● **Verilen Metin**:
Hekimlerin serbest çalışma, hastaların hekim seçme özgürlüğünü engelleyen ‘Özel Hastaneler ile Ayakta Teşhis ve Tedavi Yapılan Özel Sağlık Kuruluşları Yönetmelikleri’nde yapılan değişikliğin yürürlüğe girmesine günler kaldı. Hekim örgütleri, dernekler ve hekimler üç aydır aynı sorunun yanıtını arıyor:“Bu değişiklik hangi ihtiyaçtan ve ne için yapıldı? Özel hastaneler zincirleri için mi?”

Serbest hekimlerin çalışmasına müdahale, özel hastane yönetmeliği üzerinden yapıldı. 6 Ekim’de yayınlanan iki yönetmelikte yapılan değişikliklere göre özel hastane veya tıp merkezinin boş uzman hekim kadrosu olmaması halinde, ruhsatında veya faaliyet izin belgesinde kayıtlı uzman hekim branşlarındaki toplam kadro sayısının yüzde 15’ine kadar uzman hekimle sözleşme imzalayabilecek. Aynı branşta birden fazla hekimle sözleşme imzalanmak istenmesi durumunda ilgili branşın toplam kadro sayısının üçte birinden fazla uzman hekimle sözleşme yapılamayacak. Ayrıca bir takım kurallar daha getirilmek isteniyor. Bu kurallara aykırı hareket eden muayenehane hekimleri, özel hastane ve tıp merkezleri için de para cezası ve faaliyet durdurma yaptırımları getirildi.

● **Verilen Bilgiler**:
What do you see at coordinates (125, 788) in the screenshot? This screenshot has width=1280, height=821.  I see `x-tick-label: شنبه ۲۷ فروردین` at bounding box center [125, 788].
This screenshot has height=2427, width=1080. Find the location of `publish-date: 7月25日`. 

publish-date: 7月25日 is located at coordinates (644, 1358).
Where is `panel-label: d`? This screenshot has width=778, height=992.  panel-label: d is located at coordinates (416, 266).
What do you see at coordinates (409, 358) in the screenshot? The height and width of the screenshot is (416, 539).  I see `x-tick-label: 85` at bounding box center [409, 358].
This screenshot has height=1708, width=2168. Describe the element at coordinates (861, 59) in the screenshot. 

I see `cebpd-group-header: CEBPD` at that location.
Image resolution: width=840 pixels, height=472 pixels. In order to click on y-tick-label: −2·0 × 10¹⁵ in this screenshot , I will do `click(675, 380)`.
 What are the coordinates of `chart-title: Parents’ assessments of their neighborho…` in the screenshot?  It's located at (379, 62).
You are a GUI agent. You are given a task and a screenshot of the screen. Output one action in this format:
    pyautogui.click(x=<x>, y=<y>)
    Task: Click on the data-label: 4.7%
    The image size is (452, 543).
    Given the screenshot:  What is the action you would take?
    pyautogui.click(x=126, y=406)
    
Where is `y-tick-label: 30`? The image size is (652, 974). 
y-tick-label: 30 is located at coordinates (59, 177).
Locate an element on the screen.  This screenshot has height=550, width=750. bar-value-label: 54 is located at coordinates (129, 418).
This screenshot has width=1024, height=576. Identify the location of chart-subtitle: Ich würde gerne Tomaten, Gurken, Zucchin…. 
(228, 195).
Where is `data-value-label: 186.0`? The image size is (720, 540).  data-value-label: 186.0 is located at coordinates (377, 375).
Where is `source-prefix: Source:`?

● **Etkinlikler**:
**1.** Verilen metne göre yönetmeliklerdeki değişiklikler hangi tarihte yayınlanmıştır?
**2.** Verilen metinde "Serbest hekimlerin çalışmasına müdahale" sözleriyle başlayan paragrafı, ana bilgilerini koruyarak madde madde yazınız.

● **Cevap Anahtarı**:
**1.** 6 Ekim'de.

**2.**
- Serbest hekimlerin çalışmasına müdahale, özel hastane yönetmeliği üzerinden yapıldı.
- 6 Ekim'de yayınlanan iki yönetmeliğe göre boş uzman hekim kadrosu olmayan özel hastane veya tıp merkezi, ruhsatında ya da faaliyet izin belgesinde kayıtlı uzman hekim branşlarındaki toplam kadro sayısının yüzde 15'ine kadar uzman hekimle sözleşme imzalayabilecek.
- Aynı branşta, ilgili branşın toplam kadro sayısının üçte birinden fazla uzman hekimle sözleşme yapılamayacak.
- Bunlara ek olarak başka kurallar da getirilmek isteniyor.
- Bu kurallara aykırı hareket eden muayenehane hekimleri, özel hastaneler ve tıp merkezleri için para cezası ve faaliyet durdurma yaptırımları getirildi.